*Task goal:* Restate word for word the lines in the listing below, starting at the line containing "Task: Open the info icon beside インタレストの推移" and ending at the line containing "Task: Click the B cells memory data point", both included; leave out the rest.

Given records: Begin

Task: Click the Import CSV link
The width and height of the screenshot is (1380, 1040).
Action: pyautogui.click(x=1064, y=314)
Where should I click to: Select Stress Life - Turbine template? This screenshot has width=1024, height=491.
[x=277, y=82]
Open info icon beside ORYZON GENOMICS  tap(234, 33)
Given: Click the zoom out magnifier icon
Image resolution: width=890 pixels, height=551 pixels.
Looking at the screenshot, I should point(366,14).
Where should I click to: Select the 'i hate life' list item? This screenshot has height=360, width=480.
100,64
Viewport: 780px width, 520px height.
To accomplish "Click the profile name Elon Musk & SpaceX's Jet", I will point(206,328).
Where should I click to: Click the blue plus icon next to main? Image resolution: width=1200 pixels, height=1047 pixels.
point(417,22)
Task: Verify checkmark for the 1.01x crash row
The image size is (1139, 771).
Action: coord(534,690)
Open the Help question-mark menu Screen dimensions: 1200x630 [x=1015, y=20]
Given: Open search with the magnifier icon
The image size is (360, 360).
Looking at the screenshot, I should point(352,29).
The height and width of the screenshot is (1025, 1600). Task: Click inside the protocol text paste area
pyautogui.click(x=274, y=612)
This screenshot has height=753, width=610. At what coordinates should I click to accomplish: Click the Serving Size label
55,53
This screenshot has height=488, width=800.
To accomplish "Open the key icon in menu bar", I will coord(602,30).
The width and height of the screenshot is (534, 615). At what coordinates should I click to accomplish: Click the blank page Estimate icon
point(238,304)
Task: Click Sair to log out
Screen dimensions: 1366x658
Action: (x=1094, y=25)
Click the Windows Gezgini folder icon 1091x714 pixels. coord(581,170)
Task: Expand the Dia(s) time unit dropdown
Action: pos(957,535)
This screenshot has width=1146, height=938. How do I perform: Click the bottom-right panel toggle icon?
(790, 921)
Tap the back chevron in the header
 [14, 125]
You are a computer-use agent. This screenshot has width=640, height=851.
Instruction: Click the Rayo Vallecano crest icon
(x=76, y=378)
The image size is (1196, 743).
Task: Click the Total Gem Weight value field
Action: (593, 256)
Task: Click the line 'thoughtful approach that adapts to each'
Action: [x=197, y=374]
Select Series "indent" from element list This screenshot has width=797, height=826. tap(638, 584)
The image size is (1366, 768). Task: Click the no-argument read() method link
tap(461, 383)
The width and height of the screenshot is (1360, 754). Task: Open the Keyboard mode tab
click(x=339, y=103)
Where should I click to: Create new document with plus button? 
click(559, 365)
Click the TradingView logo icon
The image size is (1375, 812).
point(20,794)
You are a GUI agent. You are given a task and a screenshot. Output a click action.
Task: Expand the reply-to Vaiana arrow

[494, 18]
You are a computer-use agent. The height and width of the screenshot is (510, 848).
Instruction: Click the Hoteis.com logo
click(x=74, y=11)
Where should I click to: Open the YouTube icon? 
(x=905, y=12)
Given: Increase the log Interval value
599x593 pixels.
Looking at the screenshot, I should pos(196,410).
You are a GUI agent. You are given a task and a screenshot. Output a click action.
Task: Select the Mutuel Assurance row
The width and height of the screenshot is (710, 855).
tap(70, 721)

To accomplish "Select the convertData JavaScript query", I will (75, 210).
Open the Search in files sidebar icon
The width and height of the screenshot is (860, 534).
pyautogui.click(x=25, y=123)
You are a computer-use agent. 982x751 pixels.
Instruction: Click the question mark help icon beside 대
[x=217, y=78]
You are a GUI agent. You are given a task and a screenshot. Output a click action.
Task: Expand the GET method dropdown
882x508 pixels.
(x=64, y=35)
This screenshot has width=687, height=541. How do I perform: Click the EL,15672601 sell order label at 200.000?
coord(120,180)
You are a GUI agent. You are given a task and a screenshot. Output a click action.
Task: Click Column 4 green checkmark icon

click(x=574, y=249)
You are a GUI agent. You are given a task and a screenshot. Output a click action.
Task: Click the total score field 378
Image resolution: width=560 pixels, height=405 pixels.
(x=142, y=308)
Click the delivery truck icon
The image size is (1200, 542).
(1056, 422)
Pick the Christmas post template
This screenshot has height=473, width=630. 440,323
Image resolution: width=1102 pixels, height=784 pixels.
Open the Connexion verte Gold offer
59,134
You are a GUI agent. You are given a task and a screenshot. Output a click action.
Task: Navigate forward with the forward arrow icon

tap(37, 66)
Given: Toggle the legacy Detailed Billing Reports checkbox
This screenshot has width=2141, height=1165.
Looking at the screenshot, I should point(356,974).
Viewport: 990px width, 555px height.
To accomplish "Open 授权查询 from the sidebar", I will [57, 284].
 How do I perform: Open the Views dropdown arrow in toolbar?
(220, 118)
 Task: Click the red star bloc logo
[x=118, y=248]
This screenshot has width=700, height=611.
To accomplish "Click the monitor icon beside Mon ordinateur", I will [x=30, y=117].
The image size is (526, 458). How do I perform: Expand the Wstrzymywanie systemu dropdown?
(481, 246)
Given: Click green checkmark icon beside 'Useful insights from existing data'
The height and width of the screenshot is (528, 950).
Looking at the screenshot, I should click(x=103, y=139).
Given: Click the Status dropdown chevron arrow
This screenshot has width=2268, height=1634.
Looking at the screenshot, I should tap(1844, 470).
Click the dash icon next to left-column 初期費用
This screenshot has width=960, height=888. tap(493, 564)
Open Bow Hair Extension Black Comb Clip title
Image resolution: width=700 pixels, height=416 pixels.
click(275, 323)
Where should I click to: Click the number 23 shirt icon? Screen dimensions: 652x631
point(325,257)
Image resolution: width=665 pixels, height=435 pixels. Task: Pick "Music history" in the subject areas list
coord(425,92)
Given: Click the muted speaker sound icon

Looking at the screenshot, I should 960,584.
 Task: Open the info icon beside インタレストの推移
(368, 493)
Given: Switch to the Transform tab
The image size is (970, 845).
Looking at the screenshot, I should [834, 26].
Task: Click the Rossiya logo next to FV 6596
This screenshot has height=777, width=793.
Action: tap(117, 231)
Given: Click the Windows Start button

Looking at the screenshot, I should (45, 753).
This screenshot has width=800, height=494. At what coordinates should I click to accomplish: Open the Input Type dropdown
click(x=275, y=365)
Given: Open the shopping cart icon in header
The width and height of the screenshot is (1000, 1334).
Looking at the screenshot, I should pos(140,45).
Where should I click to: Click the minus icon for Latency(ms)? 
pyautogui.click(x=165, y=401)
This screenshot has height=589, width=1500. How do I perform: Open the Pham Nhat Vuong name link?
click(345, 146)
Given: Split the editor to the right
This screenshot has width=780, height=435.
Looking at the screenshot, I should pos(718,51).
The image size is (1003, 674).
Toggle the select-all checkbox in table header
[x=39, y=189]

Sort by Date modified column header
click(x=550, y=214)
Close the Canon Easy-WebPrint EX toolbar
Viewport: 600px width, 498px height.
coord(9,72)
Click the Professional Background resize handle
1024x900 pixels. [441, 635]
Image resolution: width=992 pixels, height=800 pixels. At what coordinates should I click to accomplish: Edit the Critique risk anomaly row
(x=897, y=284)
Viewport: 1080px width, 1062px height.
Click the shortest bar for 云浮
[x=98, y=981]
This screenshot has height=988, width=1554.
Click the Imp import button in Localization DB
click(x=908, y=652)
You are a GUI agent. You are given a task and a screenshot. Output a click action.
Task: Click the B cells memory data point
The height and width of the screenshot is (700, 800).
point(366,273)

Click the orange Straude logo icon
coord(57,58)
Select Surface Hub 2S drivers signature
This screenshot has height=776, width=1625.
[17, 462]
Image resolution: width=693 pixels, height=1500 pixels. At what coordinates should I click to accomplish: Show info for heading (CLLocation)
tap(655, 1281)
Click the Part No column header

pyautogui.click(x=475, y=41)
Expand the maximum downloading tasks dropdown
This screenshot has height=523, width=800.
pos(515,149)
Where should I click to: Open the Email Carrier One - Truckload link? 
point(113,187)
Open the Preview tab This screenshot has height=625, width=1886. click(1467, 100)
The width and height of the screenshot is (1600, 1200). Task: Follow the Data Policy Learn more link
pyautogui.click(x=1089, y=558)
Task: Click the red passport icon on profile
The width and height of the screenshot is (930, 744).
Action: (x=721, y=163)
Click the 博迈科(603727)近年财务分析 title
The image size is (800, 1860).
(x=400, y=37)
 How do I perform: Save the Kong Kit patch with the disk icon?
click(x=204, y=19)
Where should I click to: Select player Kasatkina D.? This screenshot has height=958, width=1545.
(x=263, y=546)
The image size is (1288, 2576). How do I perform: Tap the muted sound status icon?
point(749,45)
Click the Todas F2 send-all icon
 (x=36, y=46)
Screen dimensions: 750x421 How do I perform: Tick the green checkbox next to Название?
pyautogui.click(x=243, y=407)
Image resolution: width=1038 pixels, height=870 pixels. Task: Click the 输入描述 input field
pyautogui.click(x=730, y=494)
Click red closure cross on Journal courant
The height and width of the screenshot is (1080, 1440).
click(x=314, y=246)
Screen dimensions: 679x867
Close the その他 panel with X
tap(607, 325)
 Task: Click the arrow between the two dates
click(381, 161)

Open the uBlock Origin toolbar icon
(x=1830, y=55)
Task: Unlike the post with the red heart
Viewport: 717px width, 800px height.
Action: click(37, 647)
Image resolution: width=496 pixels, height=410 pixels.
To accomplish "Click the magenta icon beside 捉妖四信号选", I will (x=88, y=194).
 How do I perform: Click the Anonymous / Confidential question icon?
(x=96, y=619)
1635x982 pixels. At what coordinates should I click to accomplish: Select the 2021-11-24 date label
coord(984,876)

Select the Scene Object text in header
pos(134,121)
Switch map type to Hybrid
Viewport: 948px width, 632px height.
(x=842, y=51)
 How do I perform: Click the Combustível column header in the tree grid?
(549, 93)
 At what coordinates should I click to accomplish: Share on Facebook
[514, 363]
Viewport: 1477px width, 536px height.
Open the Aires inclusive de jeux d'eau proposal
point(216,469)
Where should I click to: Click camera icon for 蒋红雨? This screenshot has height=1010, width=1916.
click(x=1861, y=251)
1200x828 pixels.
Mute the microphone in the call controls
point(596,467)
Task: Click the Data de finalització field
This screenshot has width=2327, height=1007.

Given records: End

*Exercise result:*
 Task: Open the info icon beside インタレストの推移
(368, 493)
Given: Switch to the Transform tab
The image size is (970, 845).
Looking at the screenshot, I should [834, 26].
Task: Click the Rossiya logo next to FV 6596
This screenshot has height=777, width=793.
Action: tap(117, 231)
Given: Click the Windows Start button

Looking at the screenshot, I should (45, 753).
This screenshot has width=800, height=494. At what coordinates should I click to accomplish: Open the Input Type dropdown
click(x=275, y=365)
Given: Open the shopping cart icon in header
The width and height of the screenshot is (1000, 1334).
Looking at the screenshot, I should pos(140,45).
Where should I click to: Click the minus icon for Latency(ms)? 
pyautogui.click(x=165, y=401)
This screenshot has height=589, width=1500. How do I perform: Open the Pham Nhat Vuong name link?
click(345, 146)
Given: Split the editor to the right
This screenshot has width=780, height=435.
Looking at the screenshot, I should pos(718,51).
The image size is (1003, 674).
Toggle the select-all checkbox in table header
[x=39, y=189]

Sort by Date modified column header
click(x=550, y=214)
Close the Canon Easy-WebPrint EX toolbar
Viewport: 600px width, 498px height.
coord(9,72)
Click the Professional Background resize handle
1024x900 pixels. [441, 635]
Image resolution: width=992 pixels, height=800 pixels. At what coordinates should I click to accomplish: Edit the Critique risk anomaly row
(x=897, y=284)
Viewport: 1080px width, 1062px height.
Click the shortest bar for 云浮
[x=98, y=981]
This screenshot has height=988, width=1554.
Click the Imp import button in Localization DB
click(x=908, y=652)
You are a GUI agent. You are given a task and a screenshot. Output a click action.
Task: Click the B cells memory data point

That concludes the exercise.